Лучи уходят за горизонт. 2001-2091 - Кирилл Фокин
Шрифт:
Интервал:
Закладка:
Лора прислала ему свои стихи. Иоанн проверил даты — некоторые из них она написала ещё в школе. Он отвратительно знал итальянский, пришлось воспользоваться словарём.

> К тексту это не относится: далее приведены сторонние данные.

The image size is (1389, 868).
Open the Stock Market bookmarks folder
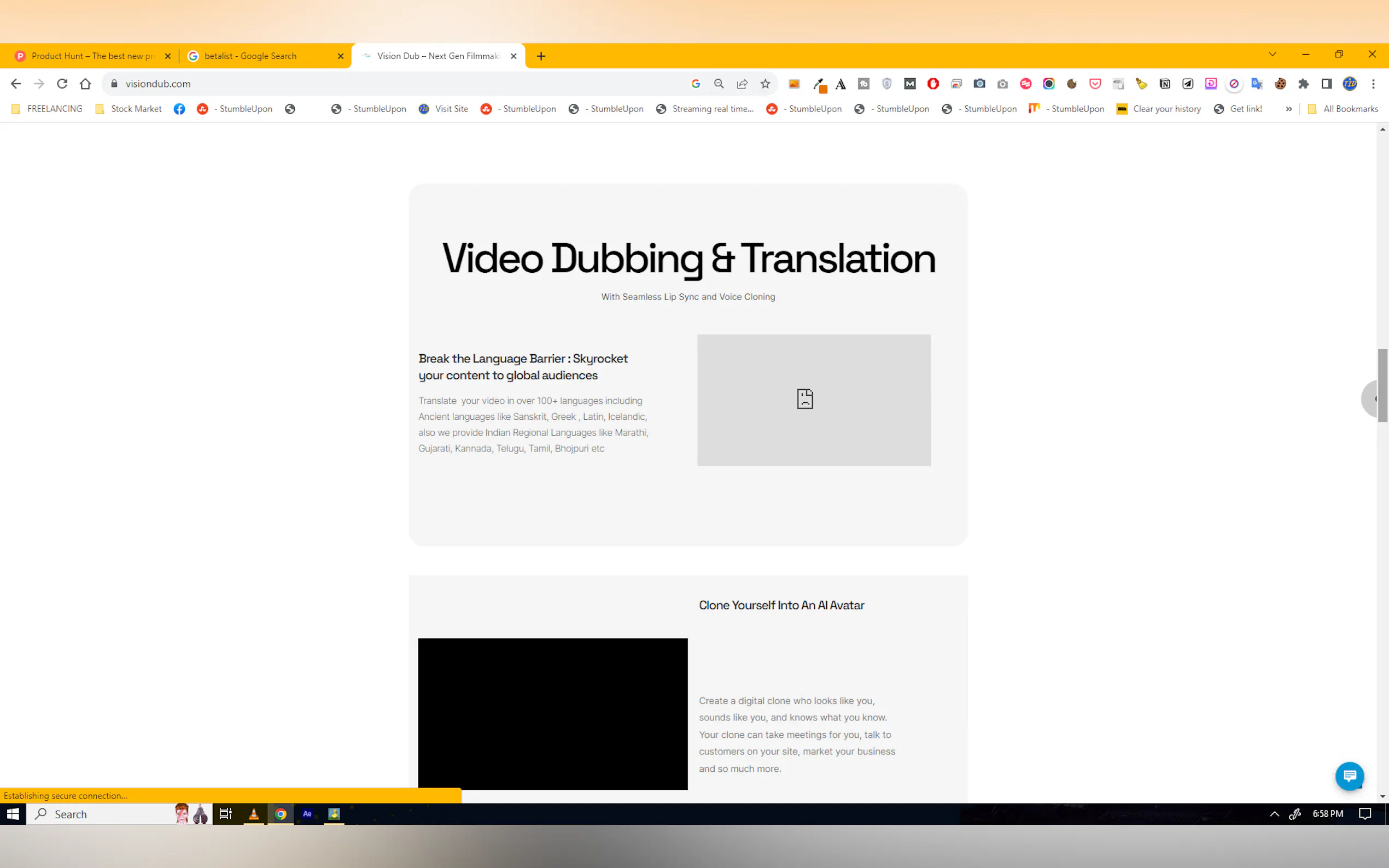coord(129,109)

У него получился примерный прозаический перевод:
Призрачным утром я прощаюсь с тобой;
и я не плачу, вспоминая прошедшие дни, ведь ты не умер, а ушёл на остров.

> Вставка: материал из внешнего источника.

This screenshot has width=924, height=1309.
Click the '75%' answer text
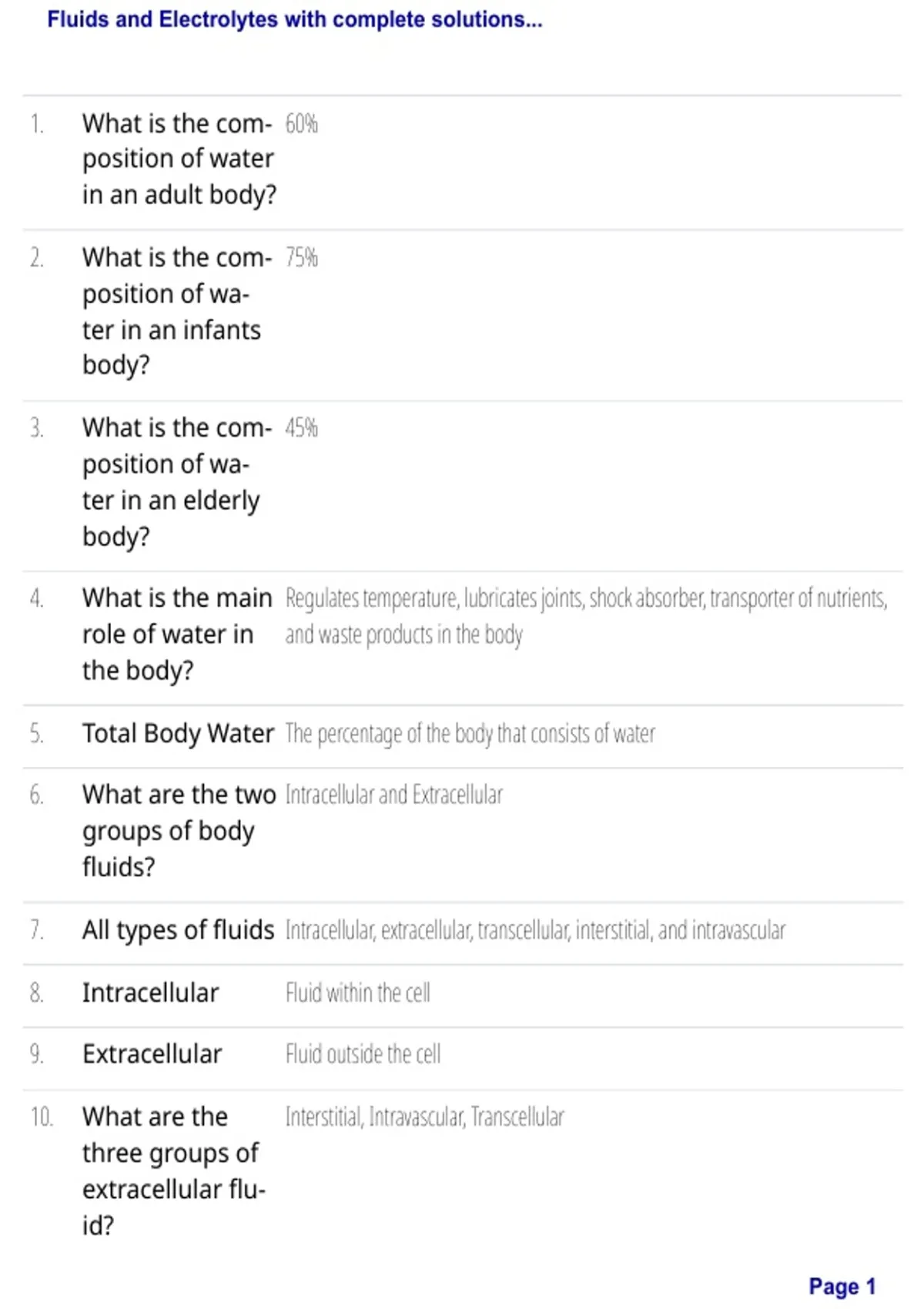pyautogui.click(x=301, y=257)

Там берега из молчаливого камня, и свистом ветра сплетены
причудливые арки,
где ты гуляешь среди туманов и дождей.
Небо, земля и вода — всё для тебя одно,
и ты стоишь близко к столпам, что подпирают Вселенную.
Я не могу плыть за тобой:
тот путь стерегут чудовища, поют сирены, завлекая странников,
и облака горят огнём,
мне нет прохода тут, прости, я не приду.
Шумит гроза, и я слышу твой далёкий голос — ты молишься своим богам,
не знаешь, где я.
Ты там один.
Ты всё узнал, и свет и тьма открыли тебе, что значат ложь и правда.
Ты знаешь мой вопрос?
Сквозь кладбища тебе подобных, сквозь склепы, полные твоих друзей, я кричу:
ответь мне, любовь, ответь мне!
Ты не знаешь, что я хочу узнать.
Ты слишком далеко, когда шумит гроза, и молнии идут вслед за апостолами.
Ты меня не слышишь.
Я не могу плыть за тобой.
Но остаётся мой вопрос: ответь мне, я молюсь тебе, ответь мне!
Ты не ответишь.
Я не закричу.
Я тебя слышу.
Ты знаешь мой вопрос?
Звёзды не сгорают в вакууме, они падают на землю и умирают там,
у твоих ног.
«Куда идёшь ты, Господи?» — спросил рыбак Пётр и стал скалой,
ловцом бездомных душ.
Его скала — одна из тех, что держат мир; я вижу тебя возле неё,
и я хочу кричать,
но я не закричу.
Ты знаешь мой вопрос, любовь моя?
Ты не слышишь.
Но я не отступлю.
Я закричу.
И я не отступлю.
Я повторю: и я не отступлю!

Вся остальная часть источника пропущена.